DILMA - Muda, muda. Você dá mais importância a coisas menores. Por exemplo, você dá importância ao sol batendo nas folhas, você olha o mundo com outros olhos. Você dá importância maior para a vida. É sobretudo isso. Quer uma síntese. Dá uma imensa importância para a vida e suas manifestações. Árvores, flores, você olha mais, e dá mais importância para o mundo de uma forma mais tranquila, mais calma. Mesmo trabalhando 24 horas por dia.

FOLHA - A sra. se sente mais forte depois disso tudo?

DILMA - Fica mais forte. Foi o que eu falei no início, doente velho é um bicho muito esperto.

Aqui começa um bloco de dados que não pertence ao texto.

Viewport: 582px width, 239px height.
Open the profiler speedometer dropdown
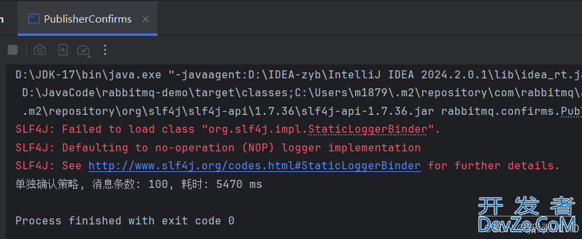pos(84,50)
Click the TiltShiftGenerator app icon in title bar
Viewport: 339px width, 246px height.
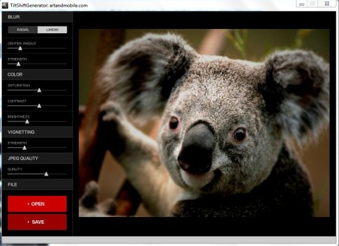pyautogui.click(x=5, y=6)
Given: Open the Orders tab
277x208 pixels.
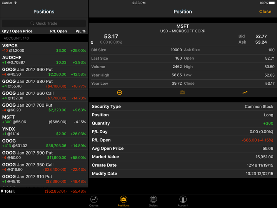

Você fica esperto, fica mais forte.

FOLHA - Fica mais forte para qualquer desafio pela frente?

DILMA - Fica mais forte para enfrentar, porque as outras coisas não são tão desafiadoras como é a vida. A vida é mais desafiadora do que qualquer outra coisa. E tem de dar valor a isso, viver.

FOLHA - O que mudou na vaidade da sra. nesse período?

DILMA - Valoriza horrores o cabelo. Porque você perdeu, então valoriza ele, fica olhando para ele, passa a mão, olha se ele cresceu.

FOLHA - A sra. quer tirar a peruca quando?

DILMA - Eu estou esperando que ele cresça um pouquinho. Eu não posso nem dar de exemplo o cabelo de vocês, que são imensamente maiores do que o meu. O meu está muito curto. O que acontece, estou esperando ele crescer um pouquinho. A minha expectativa é essa, de que venha bem bonito, mas esse é um grande desafio.

FOLHA - Sobre a ex-secretária da Receita Federal Lina Vieira, ela afirma que se encontrou com a sra. A sra. afirma que não. O que afinal aconteceu?

DILMA - Para mim, esse episódio está encerrado.